中文摘要：

以一种纯天然产物对羟基桂皮醇（4-hydroxycinnamic alcohol,HCA）为辣根过氧化物酶（HRP）底物,建立对羟基桂皮醇-辣根过氧化物酶-过氧化氢新体系。对羟基桂皮醇本身只有极弱的荧光,在HRP催化下可被H2O2氧化成二聚体产物,该二聚体在315nm的激发光下能发射波长为467nm的强荧光,并且反应体系荧光强度增加值与HRP量在一定浓度范围内呈线性相关。根据此关系和竞争型免疫定量原理,建立兔布氏杆菌抗体测定的荧光酶联免疫传感体系,并对免疫测定条件如pH值、HRP-BrAb用量、BSA和流速等进行优化。
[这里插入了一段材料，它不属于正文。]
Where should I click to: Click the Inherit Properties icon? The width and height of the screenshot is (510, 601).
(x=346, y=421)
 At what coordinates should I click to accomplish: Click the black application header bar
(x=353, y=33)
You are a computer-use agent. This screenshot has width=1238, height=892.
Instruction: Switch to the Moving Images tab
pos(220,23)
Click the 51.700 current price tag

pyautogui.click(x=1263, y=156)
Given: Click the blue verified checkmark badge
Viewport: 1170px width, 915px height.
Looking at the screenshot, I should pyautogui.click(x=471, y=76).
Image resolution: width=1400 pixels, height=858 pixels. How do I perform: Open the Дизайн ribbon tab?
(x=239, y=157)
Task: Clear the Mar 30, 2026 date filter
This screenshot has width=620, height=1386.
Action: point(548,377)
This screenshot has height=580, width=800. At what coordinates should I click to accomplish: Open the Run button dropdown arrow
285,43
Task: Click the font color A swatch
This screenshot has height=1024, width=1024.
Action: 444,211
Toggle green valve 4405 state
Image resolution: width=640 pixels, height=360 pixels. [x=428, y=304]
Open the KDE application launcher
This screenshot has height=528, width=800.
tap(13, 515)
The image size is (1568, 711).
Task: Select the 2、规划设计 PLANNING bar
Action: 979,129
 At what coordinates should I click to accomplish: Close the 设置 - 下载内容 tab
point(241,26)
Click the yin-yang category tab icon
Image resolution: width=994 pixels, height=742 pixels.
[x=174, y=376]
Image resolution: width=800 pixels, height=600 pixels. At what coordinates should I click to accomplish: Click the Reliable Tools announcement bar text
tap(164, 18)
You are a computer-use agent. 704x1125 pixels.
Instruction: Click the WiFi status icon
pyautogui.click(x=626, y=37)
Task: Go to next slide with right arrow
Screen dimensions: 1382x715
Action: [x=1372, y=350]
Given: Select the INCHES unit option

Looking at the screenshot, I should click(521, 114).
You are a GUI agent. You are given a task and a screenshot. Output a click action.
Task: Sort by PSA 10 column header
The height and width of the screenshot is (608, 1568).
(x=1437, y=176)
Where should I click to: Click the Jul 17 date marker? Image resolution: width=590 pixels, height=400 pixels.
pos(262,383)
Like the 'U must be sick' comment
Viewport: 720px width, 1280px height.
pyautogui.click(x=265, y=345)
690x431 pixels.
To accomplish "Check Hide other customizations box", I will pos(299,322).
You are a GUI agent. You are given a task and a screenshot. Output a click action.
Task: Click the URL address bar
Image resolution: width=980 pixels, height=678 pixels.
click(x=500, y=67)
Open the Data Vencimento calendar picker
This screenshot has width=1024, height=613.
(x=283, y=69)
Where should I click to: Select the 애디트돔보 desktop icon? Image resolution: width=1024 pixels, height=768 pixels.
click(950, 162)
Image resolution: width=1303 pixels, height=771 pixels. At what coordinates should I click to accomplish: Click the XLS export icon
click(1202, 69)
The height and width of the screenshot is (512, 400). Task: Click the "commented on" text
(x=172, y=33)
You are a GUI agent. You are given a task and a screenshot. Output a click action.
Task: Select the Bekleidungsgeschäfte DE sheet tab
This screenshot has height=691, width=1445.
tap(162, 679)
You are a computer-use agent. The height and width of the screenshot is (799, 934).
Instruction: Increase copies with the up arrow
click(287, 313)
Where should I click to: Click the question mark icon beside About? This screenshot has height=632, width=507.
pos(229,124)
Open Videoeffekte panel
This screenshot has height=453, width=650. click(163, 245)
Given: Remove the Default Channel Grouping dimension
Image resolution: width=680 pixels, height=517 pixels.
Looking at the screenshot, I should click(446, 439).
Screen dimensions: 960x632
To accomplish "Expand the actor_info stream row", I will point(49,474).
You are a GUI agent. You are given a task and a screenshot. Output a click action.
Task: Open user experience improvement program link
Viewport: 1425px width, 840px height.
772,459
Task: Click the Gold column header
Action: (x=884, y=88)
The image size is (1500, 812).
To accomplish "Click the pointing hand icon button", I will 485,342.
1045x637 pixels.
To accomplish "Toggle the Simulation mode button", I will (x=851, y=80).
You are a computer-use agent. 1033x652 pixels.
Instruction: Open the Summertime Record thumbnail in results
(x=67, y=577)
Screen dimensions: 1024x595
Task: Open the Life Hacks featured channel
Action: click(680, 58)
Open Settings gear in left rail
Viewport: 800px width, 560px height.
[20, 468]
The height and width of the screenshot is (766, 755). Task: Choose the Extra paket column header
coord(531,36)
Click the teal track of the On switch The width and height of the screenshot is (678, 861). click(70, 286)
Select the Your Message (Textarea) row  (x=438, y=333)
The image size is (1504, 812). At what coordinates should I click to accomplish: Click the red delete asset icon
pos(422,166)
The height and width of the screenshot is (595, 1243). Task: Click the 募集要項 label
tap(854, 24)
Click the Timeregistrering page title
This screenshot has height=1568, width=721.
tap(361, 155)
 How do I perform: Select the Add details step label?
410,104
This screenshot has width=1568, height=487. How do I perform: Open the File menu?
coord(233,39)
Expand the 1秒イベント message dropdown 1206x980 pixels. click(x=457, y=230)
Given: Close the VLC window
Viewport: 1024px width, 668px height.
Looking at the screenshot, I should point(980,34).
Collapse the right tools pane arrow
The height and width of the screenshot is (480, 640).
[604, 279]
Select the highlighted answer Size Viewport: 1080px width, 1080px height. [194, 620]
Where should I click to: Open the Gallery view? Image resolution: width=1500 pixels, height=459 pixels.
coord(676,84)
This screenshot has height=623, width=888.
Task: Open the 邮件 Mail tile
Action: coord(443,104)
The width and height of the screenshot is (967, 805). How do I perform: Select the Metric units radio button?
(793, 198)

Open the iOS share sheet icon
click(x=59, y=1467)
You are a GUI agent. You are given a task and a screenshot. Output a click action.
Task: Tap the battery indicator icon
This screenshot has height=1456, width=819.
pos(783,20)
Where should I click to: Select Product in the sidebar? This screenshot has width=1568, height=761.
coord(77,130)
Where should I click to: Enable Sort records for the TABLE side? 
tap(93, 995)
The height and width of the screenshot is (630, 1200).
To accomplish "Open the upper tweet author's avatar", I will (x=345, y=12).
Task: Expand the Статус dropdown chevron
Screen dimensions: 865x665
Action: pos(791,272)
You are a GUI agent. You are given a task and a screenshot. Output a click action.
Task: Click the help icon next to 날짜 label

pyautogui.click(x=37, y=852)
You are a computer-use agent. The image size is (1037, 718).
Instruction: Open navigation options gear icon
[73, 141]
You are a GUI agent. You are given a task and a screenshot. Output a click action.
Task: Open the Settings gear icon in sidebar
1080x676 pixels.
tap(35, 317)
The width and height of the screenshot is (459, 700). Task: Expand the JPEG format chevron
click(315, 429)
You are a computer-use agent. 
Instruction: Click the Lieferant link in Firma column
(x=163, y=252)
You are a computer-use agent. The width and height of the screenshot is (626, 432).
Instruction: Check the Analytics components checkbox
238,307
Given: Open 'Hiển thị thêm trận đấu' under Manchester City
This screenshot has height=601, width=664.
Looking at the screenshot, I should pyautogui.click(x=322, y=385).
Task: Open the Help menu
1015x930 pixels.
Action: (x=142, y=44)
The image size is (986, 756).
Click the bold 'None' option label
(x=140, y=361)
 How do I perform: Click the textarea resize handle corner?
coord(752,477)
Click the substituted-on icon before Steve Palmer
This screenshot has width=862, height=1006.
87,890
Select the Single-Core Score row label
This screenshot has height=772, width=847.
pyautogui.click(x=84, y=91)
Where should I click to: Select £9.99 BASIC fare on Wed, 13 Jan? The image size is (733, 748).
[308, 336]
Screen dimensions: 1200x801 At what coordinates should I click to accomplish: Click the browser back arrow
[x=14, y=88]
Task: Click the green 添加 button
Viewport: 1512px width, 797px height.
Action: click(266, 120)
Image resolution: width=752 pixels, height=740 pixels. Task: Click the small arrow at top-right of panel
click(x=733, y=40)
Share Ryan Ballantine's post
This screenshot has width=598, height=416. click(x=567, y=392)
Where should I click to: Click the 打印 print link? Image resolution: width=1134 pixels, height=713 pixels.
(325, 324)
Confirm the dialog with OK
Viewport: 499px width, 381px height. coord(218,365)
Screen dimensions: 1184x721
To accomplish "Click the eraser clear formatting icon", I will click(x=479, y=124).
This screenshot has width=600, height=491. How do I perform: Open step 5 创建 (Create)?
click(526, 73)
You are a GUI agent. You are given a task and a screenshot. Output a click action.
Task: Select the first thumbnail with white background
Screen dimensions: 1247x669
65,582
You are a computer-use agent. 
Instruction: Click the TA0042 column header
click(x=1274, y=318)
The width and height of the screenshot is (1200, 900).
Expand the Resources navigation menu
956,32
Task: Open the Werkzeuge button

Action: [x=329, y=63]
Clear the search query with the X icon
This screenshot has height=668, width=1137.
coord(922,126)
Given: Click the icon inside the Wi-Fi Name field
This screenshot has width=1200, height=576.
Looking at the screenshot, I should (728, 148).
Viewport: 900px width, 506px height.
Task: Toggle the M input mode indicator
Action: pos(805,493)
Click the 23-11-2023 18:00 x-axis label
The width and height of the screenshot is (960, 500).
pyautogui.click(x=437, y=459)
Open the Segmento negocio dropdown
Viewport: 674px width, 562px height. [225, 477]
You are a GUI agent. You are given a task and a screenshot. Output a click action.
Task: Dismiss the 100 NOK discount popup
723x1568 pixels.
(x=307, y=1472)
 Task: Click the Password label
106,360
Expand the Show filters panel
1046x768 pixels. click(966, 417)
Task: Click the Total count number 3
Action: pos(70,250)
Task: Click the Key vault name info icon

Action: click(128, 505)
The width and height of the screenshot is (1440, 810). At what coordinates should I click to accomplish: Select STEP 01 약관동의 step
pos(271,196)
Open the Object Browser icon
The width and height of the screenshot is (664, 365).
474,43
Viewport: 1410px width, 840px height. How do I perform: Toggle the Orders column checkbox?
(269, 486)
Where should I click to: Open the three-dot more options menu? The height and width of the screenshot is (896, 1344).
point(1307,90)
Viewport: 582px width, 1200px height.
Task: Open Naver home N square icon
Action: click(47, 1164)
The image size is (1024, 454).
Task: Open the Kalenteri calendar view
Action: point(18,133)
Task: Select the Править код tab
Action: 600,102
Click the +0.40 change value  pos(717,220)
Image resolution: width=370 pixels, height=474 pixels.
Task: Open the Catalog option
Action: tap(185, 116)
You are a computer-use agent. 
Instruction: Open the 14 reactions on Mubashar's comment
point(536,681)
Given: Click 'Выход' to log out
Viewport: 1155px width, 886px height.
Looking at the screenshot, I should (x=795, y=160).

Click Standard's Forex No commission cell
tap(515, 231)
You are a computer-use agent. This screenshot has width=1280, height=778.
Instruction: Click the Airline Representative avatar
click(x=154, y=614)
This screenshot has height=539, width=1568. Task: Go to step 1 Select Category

运用制备传感体系测定兔布氏杆菌抗体的质量浓度线性范围为2.7～90μg/L,检测限为2.7μg/L,相对标准偏差为4.6%;对羟基桂皮醇在空气中较稳定,对人体无毒害,在临床上可代替传统HRP底物。

英文摘要：

A natural product,4-hydroxycinnamic alcohol （HCA） was used as a substrate for HRP in enzyme-linked fluoroimmunoassay. In enzymatic reaction procedure,HRP-Brucella melitensis antibody conjugate （HRP-BrAb） catalyze the polymerization of HCA by H2O2,and the HCA is partly converted to polymers,a fluorescent species. The fluorescence increase of the HRP-enzymatic product at emission of 467 nm （excitation at 315 nm） is proportional to the concentration of HRP-BrAb binding to the Brucella melitensis antigens,which were entrapped in cellulose-paraffin matrix. The linear range of determination for BrAb is 2.7-90 μg/L with the relative standard deviation of 4.6%. The detection limit is 2.7 μg/L. HCA is stable in air and non-toxic to human health. The proposed method can be used for analysis of commercial formulation and plasma sample with satisfactory results.